- _Task directions_: State, as a single number, how many lines in the data below contain "logo".
==========
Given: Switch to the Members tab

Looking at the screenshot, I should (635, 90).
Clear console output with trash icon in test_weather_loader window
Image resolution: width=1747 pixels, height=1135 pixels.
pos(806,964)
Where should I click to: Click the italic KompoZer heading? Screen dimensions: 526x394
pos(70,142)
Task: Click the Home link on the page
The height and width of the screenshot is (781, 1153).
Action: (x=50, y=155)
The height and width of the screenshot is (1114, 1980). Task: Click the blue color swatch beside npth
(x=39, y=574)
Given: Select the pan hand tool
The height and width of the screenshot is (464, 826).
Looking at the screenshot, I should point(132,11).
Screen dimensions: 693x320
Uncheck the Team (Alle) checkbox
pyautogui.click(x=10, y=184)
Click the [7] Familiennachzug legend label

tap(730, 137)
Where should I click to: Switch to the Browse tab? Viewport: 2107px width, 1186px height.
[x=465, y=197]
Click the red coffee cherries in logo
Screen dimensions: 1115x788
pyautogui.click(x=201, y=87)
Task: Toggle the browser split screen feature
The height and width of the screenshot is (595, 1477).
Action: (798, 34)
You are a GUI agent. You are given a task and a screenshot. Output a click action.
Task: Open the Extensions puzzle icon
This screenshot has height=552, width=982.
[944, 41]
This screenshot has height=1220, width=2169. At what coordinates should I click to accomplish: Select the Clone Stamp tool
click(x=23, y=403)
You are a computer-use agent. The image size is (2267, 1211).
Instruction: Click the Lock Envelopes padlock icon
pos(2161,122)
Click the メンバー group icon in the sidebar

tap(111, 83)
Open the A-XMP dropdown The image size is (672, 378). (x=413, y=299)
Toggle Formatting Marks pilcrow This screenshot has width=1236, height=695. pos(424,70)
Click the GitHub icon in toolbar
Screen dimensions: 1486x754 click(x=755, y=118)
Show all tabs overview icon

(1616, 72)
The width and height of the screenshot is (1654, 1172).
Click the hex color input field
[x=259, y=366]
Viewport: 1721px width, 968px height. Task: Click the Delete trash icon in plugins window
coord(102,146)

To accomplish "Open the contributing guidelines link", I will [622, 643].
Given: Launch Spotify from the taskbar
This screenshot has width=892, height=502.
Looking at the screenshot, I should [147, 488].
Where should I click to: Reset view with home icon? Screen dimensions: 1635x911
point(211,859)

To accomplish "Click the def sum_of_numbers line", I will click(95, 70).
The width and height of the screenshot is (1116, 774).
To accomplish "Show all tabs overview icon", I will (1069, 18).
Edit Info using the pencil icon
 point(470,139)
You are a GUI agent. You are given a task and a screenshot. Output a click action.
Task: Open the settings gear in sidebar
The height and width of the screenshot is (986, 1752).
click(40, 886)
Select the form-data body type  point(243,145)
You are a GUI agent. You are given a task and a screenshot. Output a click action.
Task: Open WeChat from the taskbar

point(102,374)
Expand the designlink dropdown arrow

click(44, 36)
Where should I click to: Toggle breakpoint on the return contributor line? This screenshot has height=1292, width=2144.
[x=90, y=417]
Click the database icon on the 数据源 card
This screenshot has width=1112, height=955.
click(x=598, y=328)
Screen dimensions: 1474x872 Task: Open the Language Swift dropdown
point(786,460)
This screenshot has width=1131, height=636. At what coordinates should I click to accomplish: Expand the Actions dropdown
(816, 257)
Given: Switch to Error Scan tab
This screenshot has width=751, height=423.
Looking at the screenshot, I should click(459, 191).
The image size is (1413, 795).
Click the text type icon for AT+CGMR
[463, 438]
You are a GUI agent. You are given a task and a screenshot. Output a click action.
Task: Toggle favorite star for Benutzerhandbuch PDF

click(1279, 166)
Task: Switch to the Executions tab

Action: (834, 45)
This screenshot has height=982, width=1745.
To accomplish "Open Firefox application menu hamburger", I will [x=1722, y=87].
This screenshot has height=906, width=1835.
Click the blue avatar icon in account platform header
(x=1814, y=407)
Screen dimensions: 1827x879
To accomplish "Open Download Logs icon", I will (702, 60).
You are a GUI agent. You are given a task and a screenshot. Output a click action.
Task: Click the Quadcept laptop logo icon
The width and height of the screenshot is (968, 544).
==========
- _Final answer_: 2